• TASK PROMPT
Print the records exactly as given.

[Saved data entries]
:::::

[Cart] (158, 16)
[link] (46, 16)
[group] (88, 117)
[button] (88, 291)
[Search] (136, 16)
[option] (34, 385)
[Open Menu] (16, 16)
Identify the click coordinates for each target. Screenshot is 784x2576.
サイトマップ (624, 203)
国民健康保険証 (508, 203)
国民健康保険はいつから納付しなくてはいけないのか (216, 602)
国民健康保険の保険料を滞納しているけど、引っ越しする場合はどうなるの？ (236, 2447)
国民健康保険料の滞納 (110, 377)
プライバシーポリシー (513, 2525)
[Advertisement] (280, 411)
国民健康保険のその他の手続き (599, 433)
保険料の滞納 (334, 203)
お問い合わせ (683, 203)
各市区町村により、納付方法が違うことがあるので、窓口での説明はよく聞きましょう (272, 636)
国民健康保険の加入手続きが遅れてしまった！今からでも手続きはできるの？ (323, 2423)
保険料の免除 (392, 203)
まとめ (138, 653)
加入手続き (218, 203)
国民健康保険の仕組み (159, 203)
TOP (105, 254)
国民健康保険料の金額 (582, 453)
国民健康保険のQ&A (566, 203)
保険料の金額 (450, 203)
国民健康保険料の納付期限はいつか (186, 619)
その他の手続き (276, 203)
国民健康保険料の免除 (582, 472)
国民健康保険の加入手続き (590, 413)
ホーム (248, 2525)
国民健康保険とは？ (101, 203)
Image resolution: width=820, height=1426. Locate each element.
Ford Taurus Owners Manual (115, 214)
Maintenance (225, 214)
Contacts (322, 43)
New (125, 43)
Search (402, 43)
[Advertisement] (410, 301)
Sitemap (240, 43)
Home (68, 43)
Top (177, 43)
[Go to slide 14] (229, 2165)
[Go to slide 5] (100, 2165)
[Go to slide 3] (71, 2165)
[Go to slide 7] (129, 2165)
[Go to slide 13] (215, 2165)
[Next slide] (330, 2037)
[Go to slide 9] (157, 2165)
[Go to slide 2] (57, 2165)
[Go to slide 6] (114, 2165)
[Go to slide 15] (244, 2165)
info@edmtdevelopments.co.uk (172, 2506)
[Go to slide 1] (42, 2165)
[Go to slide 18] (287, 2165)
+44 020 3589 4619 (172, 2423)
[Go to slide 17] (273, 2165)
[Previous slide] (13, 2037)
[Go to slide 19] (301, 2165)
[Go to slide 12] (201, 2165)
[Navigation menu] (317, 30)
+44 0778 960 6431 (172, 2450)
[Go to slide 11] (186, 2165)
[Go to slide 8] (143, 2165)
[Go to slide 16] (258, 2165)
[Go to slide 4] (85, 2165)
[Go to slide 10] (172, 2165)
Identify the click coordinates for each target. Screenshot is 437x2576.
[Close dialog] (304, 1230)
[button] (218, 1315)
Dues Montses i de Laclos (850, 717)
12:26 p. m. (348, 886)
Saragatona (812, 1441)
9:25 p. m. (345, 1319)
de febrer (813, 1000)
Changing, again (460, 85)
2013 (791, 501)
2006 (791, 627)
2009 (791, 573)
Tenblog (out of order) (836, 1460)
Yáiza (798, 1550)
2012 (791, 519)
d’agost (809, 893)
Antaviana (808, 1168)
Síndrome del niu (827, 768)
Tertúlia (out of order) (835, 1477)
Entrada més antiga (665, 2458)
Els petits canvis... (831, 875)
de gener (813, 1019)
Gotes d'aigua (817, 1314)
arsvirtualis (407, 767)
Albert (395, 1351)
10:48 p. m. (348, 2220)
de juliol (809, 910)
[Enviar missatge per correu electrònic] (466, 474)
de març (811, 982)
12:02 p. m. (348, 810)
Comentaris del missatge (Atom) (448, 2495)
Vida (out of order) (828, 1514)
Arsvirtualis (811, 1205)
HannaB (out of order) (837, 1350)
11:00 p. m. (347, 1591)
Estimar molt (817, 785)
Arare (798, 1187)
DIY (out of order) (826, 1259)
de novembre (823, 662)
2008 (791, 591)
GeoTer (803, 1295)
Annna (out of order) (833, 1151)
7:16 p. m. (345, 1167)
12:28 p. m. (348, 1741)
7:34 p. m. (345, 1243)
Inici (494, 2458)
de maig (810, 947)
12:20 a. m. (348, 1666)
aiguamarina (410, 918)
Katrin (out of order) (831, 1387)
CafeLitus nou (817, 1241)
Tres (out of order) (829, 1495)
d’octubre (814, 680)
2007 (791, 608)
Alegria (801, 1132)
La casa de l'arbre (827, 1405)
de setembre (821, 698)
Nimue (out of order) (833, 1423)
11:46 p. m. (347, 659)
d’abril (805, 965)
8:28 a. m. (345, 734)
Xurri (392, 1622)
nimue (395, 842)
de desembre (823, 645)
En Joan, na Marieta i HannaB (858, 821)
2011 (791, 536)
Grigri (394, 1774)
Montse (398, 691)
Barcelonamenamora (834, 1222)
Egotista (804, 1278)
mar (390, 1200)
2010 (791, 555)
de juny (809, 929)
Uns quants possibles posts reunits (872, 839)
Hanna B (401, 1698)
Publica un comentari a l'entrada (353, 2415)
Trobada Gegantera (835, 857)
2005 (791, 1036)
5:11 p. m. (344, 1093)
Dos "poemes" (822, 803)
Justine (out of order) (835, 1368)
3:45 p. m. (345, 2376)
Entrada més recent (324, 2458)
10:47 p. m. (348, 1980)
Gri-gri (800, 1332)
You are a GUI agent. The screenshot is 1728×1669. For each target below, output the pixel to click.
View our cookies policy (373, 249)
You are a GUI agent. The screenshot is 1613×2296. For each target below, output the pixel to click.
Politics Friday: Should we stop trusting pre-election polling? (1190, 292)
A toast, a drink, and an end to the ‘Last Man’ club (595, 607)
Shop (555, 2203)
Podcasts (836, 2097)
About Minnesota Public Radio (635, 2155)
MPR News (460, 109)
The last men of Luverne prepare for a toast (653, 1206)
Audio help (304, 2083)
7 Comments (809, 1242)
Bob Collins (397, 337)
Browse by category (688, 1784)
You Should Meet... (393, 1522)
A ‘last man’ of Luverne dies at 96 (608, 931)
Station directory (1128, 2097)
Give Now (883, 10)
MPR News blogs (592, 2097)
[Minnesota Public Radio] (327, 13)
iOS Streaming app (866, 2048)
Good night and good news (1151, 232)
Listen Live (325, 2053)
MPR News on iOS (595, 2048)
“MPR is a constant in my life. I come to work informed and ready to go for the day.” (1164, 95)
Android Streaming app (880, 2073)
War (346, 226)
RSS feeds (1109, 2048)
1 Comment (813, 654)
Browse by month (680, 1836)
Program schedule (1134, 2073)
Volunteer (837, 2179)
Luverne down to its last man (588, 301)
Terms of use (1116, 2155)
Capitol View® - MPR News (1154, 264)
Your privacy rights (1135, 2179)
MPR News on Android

:::::

• SOLUTION
[Cart] (158, 16)
[link] (46, 16)
[group] (88, 117)
[button] (88, 291)
[Search] (136, 16)
[option] (34, 385)
[Open Menu] (16, 16)
Identify the click coordinates for each target. Screenshot is 784x2576.
サイトマップ (624, 203)
国民健康保険証 (508, 203)
国民健康保険はいつから納付しなくてはいけないのか (216, 602)
国民健康保険の保険料を滞納しているけど、引っ越しする場合はどうなるの？ (236, 2447)
国民健康保険料の滞納 (110, 377)
プライバシーポリシー (513, 2525)
[Advertisement] (280, 411)
国民健康保険のその他の手続き (599, 433)
保険料の滞納 (334, 203)
お問い合わせ (683, 203)
各市区町村により、納付方法が違うことがあるので、窓口での説明はよく聞きましょう (272, 636)
国民健康保険の加入手続きが遅れてしまった！今からでも手続きはできるの？ (323, 2423)
保険料の免除 (392, 203)
まとめ (138, 653)
加入手続き (218, 203)
国民健康保険の仕組み (159, 203)
TOP (105, 254)
国民健康保険料の金額 (582, 453)
国民健康保険のQ&A (566, 203)
保険料の金額 (450, 203)
国民健康保険料の納付期限はいつか (186, 619)
その他の手続き (276, 203)
国民健康保険料の免除 (582, 472)
国民健康保険の加入手続き (590, 413)
ホーム (248, 2525)
国民健康保険とは？ (101, 203)
Image resolution: width=820, height=1426. Locate each element.
Ford Taurus Owners Manual (115, 214)
Maintenance (225, 214)
Contacts (322, 43)
New (125, 43)
Search (402, 43)
[Advertisement] (410, 301)
Sitemap (240, 43)
Home (68, 43)
Top (177, 43)
[Go to slide 14] (229, 2165)
[Go to slide 5] (100, 2165)
[Go to slide 3] (71, 2165)
[Go to slide 7] (129, 2165)
[Go to slide 13] (215, 2165)
[Next slide] (330, 2037)
[Go to slide 9] (157, 2165)
[Go to slide 2] (57, 2165)
[Go to slide 6] (114, 2165)
[Go to slide 15] (244, 2165)
info@edmtdevelopments.co.uk (172, 2506)
[Go to slide 1] (42, 2165)
[Go to slide 18] (287, 2165)
+44 020 3589 4619 (172, 2423)
[Go to slide 17] (273, 2165)
[Previous slide] (13, 2037)
[Go to slide 19] (301, 2165)
[Go to slide 12] (201, 2165)
[Navigation menu] (317, 30)
+44 0778 960 6431 (172, 2450)
[Go to slide 11] (186, 2165)
[Go to slide 8] (143, 2165)
[Go to slide 16] (258, 2165)
[Go to slide 4] (85, 2165)
[Go to slide 10] (172, 2165)
Identify the click coordinates for each target. Screenshot is 437x2576.
[Close dialog] (304, 1230)
[button] (218, 1315)
Dues Montses i de Laclos (850, 717)
12:26 p. m. (348, 886)
Saragatona (812, 1441)
9:25 p. m. (345, 1319)
de febrer (813, 1000)
Changing, again (460, 85)
2013 (791, 501)
2006 (791, 627)
2009 (791, 573)
Tenblog (out of order) (836, 1460)
Yáiza (798, 1550)
2012 (791, 519)
d’agost (809, 893)
Antaviana (808, 1168)
Síndrome del niu (827, 768)
Tertúlia (out of order) (835, 1477)
Entrada més antiga (665, 2458)
Els petits canvis... (831, 875)
de gener (813, 1019)
Gotes d'aigua (817, 1314)
arsvirtualis (407, 767)
Albert (395, 1351)
10:48 p. m. (348, 2220)
de juliol (809, 910)
[Enviar missatge per correu electrònic] (466, 474)
de març (811, 982)
12:02 p. m. (348, 810)
Comentaris del missatge (Atom) (448, 2495)
Vida (out of order) (828, 1514)
Arsvirtualis (811, 1205)
HannaB (out of order) (837, 1350)
11:00 p. m. (347, 1591)
Estimar molt (817, 785)
Arare (798, 1187)
DIY (out of order) (826, 1259)
de novembre (823, 662)
2008 (791, 591)
GeoTer (803, 1295)
Annna (out of order) (833, 1151)
7:16 p. m. (345, 1167)
12:28 p. m. (348, 1741)
7:34 p. m. (345, 1243)
Inici (494, 2458)
de maig (810, 947)
12:20 a. m. (348, 1666)
aiguamarina (410, 918)
Katrin (out of order) (831, 1387)
CafeLitus nou (817, 1241)
Tres (out of order) (829, 1495)
d’octubre (814, 680)
2007 (791, 608)
Alegria (801, 1132)
La casa de l'arbre (827, 1405)
de setembre (821, 698)
Nimue (out of order) (833, 1423)
11:46 p. m. (347, 659)
d’abril (805, 965)
8:28 a. m. (345, 734)
Xurri (392, 1622)
nimue (395, 842)
de desembre (823, 645)
En Joan, na Marieta i HannaB (858, 821)
2011 (791, 536)
Grigri (394, 1774)
Montse (398, 691)
Barcelonamenamora (834, 1222)
Egotista (804, 1278)
mar (390, 1200)
2010 (791, 555)
de juny (809, 929)
Uns quants possibles posts reunits (872, 839)
Hanna B (401, 1698)
Publica un comentari a l'entrada (353, 2415)
Trobada Gegantera (835, 857)
2005 (791, 1036)
5:11 p. m. (344, 1093)
Dos "poemes" (822, 803)
Justine (out of order) (835, 1368)
3:45 p. m. (345, 2376)
Entrada més recent (324, 2458)
10:47 p. m. (348, 1980)
Gri-gri (800, 1332)
You are a GUI agent. The screenshot is 1728×1669. For each target below, output the pixel to click.
View our cookies policy (373, 249)
You are a GUI agent. The screenshot is 1613×2296. For each target below, output the pixel to click.
Politics Friday: Should we stop trusting pre-election polling? (1190, 292)
A toast, a drink, and an end to the ‘Last Man’ club (595, 607)
Shop (555, 2203)
Podcasts (836, 2097)
About Minnesota Public Radio (635, 2155)
MPR News (460, 109)
The last men of Luverne prepare for a toast (653, 1206)
Audio help (304, 2083)
7 Comments (809, 1242)
Bob Collins (397, 337)
Browse by category (688, 1784)
You Should Meet... (393, 1522)
A ‘last man’ of Luverne dies at 96 (608, 931)
Station directory (1128, 2097)
Give Now (883, 10)
MPR News blogs (592, 2097)
[Minnesota Public Radio] (327, 13)
iOS Streaming app (866, 2048)
Good night and good news (1151, 232)
Listen Live (325, 2053)
MPR News on iOS (595, 2048)
“MPR is a constant in my life. I come to work informed and ready to go for the day.” (1164, 95)
Android Streaming app (880, 2073)
War (346, 226)
RSS feeds (1109, 2048)
1 Comment (813, 654)
Browse by month (680, 1836)
Program schedule (1134, 2073)
Volunteer (837, 2179)
Luverne down to its last man (588, 301)
Terms of use (1116, 2155)
Capitol View® - MPR News (1154, 264)
Your privacy rights (1135, 2179)
MPR News on Android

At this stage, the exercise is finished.